Residential Property Threshold
The threshold for stamp duty land tax (SDLT) on residential property has
been raised from £120,000 to £125,000. As a result of this
change, SDLT will not be charged on transactions in residential property
if the chargeable consideration does not exceed £125,000. Tax will
be payable at 1% where the consideration exceeds £125,000 but does
not exceed £250,000. The change in threshold applies to transactions
with an effective date on or after 23 March 2006. The effective date is
normally the date of completion, not the date of exchange of contracts.
Simplification and Clarification of the Law
Finance Bill 2006 will introduce some measures to simplify and clarify
various aspects of SDLT. These measures will take effect on Royal Assent.
In addition, regulations have been made which will take certain transactions
outside the scope of SDLT. These have effect from 12 April 2006.
The regulations will deem that the following features of common land
transactions are not chargeable consideration:
- a gift of property on which the donee or beneficiary agrees, or
is required, to pay any capital gains tax or inheritance tax arising;
- the payment of a landlord’s reasonable costs on
the grant, variation or termination of a lease; and
- a covenant by an agricultural tenant to assign entitlement to
the Single Farm Payment to the landlord on termination of the tenancy.
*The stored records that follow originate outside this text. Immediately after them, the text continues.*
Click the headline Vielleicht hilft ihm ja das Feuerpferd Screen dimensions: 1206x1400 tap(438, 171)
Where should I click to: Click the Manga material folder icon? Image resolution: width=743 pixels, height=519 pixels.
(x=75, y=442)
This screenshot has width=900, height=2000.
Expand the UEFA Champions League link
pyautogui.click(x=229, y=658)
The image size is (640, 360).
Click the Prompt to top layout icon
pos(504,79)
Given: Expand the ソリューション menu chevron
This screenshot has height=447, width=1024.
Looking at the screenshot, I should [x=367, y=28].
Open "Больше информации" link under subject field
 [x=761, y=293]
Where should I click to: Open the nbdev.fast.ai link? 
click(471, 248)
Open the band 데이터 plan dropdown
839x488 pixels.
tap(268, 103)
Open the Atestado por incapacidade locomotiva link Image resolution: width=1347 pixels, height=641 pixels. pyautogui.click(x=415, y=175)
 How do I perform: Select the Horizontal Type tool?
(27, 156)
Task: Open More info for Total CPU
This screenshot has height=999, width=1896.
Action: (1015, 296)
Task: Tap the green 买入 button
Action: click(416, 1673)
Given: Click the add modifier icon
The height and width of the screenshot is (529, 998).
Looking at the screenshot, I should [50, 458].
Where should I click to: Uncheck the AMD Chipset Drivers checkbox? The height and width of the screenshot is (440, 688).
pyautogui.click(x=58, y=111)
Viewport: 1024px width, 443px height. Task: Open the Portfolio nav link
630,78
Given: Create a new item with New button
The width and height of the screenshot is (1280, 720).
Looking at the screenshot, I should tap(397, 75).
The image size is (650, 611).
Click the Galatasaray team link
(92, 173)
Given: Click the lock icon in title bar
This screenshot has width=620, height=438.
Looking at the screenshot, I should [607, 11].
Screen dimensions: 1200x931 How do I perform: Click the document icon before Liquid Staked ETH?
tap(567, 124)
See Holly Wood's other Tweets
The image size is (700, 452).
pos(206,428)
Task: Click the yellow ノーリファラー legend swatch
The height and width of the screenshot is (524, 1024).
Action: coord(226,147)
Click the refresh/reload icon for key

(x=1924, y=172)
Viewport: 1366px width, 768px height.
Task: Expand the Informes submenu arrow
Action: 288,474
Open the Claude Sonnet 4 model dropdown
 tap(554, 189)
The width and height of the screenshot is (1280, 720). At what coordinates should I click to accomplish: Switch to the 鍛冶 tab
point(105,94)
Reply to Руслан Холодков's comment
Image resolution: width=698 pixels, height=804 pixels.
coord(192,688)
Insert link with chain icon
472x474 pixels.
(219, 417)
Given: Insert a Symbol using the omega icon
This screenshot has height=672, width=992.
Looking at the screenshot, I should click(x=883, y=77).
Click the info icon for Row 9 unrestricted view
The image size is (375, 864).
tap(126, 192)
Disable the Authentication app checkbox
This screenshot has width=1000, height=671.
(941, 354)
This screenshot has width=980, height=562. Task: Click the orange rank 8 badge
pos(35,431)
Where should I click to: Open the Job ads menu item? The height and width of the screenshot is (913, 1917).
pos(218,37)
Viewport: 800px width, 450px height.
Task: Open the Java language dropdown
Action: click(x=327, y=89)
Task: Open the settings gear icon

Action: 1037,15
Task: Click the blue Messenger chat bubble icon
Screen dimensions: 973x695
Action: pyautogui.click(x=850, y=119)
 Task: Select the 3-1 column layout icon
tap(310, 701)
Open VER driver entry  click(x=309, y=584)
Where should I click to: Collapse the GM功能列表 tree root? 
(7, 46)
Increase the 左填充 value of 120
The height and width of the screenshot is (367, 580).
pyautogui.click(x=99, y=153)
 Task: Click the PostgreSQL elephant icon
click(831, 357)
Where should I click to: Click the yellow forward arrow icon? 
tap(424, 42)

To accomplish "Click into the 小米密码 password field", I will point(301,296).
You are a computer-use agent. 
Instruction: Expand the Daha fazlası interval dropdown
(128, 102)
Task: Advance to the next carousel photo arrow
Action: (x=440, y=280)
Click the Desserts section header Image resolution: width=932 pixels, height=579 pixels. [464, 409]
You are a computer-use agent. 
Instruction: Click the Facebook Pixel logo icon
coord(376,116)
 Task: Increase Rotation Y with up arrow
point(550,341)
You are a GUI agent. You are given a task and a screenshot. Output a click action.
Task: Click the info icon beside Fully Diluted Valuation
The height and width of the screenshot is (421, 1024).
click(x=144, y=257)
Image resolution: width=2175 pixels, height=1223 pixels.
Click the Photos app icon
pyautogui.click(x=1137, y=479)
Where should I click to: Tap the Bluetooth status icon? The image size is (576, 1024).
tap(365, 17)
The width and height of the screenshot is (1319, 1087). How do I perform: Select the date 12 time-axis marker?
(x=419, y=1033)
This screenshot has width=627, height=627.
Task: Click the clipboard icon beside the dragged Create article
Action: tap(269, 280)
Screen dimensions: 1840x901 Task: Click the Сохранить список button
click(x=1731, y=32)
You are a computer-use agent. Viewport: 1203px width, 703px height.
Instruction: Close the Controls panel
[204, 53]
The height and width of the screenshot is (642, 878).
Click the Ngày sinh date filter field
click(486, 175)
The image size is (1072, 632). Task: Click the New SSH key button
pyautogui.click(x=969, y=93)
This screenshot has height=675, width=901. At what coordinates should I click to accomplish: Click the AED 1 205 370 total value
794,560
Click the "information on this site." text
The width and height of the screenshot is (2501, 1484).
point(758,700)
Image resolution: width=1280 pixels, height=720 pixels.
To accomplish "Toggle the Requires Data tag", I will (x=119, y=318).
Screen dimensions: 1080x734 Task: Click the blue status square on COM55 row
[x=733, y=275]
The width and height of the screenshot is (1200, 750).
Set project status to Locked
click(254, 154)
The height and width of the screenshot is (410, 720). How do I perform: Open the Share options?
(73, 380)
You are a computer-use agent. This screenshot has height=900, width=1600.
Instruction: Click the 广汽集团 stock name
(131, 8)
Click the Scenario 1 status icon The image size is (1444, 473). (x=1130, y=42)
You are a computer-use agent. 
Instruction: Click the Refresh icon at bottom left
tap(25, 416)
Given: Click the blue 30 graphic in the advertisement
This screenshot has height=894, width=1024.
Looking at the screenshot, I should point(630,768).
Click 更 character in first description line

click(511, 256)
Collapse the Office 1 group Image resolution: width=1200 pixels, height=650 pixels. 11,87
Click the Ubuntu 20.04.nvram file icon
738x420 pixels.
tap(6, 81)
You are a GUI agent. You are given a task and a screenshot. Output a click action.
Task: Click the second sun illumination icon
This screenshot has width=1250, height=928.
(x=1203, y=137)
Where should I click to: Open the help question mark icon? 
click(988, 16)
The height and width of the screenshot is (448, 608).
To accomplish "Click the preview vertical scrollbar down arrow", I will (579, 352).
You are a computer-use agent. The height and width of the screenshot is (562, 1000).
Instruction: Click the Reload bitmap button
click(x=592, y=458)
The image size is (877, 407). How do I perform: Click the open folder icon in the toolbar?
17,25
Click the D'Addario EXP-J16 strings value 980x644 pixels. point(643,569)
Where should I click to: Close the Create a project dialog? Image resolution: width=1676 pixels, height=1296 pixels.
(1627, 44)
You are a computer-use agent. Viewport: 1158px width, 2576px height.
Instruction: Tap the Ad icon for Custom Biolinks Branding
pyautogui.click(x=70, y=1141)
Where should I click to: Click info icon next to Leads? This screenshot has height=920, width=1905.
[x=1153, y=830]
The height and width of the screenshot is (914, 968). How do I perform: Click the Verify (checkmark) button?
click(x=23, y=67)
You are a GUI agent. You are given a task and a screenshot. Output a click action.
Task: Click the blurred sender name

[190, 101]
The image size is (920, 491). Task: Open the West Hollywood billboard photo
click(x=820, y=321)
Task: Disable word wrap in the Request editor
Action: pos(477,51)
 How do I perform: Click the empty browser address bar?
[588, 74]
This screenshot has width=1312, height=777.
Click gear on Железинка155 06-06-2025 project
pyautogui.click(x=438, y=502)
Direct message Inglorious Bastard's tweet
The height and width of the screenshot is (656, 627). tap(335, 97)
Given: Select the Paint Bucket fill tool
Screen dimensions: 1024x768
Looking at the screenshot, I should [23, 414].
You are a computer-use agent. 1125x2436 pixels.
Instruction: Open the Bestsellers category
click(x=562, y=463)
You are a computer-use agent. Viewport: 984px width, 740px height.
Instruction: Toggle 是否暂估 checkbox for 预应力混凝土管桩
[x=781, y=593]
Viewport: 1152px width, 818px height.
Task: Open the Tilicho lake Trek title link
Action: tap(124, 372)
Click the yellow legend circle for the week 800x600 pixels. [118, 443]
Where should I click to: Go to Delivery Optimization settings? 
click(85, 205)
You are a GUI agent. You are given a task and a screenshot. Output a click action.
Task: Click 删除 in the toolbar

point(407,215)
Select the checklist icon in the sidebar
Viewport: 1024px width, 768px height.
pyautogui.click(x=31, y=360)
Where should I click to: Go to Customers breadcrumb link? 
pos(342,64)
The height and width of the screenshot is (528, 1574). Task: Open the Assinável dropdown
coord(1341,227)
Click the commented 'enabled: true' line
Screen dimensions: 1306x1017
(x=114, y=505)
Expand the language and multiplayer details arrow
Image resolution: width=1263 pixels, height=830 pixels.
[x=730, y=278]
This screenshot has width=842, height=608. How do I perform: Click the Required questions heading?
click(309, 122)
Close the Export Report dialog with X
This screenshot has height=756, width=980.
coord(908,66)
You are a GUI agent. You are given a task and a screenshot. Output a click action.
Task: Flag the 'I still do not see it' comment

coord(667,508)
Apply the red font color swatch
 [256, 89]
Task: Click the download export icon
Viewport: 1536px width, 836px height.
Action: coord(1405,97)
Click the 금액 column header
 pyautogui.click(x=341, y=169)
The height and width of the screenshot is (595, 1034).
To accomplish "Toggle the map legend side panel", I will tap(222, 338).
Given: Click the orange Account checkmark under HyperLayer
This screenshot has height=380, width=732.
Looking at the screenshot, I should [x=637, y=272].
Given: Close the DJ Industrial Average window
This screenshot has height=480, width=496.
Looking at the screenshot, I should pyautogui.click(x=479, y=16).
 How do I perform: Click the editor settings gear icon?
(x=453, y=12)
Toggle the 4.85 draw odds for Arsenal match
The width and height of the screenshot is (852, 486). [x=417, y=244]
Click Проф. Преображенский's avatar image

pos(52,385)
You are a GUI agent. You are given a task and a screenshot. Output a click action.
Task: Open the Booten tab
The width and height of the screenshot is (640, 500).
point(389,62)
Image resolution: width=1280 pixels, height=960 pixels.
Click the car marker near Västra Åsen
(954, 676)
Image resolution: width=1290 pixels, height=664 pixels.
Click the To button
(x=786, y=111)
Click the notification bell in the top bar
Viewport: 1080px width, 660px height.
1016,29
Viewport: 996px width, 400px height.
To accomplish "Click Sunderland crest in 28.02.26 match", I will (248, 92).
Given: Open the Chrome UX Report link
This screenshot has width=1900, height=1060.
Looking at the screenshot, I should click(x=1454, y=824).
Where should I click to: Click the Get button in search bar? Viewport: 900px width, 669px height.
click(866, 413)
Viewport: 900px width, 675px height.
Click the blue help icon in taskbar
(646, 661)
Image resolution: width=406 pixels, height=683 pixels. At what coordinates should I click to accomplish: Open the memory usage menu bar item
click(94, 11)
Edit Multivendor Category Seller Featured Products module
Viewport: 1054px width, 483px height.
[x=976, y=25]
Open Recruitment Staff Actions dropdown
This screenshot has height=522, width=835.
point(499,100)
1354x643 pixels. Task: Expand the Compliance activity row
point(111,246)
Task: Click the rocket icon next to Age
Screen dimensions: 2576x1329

- The measures to be introduced by Finance Bill 2006 will:
- remove the SDLT charge on a transfer of an interest in a partnership
whose main activity is the carrying on of a trade (other than a trade
of dealing in or developing land) or a profession;
- remove a potential double charge on partnerships;
- clarify the rules on ‘successive linked leases’ in
cases where an agreement for lease is followed by the grant of a lease;
- simplify the rules on variations in rent;
- clarify the treatment of rent reviews in the case of agricultural
tenancies, as well as the treatment of ‘interim rents’ in
the case of business tenancies;
- simplify the treatment of ‘backdated’ leases which
are expressed to commence immediately after the expiry of a former
lease;
- clarify the rules on notifying assignments of leases; and
- ensure that no SDLT charge applies to transfers of assets between
sub-funds of a settlement.
Withdrawal of Unit Trust ‘Seeding Relief’
HMRC have announced the withdrawal of the exemption from SDLT that applied
when property was transferred into a newly formed unit trust in consideration
for the issue of units. The withdrawal of ‘seeding relief’ takes
effect for all transfers into unit trusts on or after 22 March 2006, although
there are transitional arrangements for contracts entered into before 2
p.m. on that date. As a result of the withdrawal of ‘seeding relief’,
the general rules on chargeable consideration apply so that the consideration
for the issue of units is the market value of the property transferred.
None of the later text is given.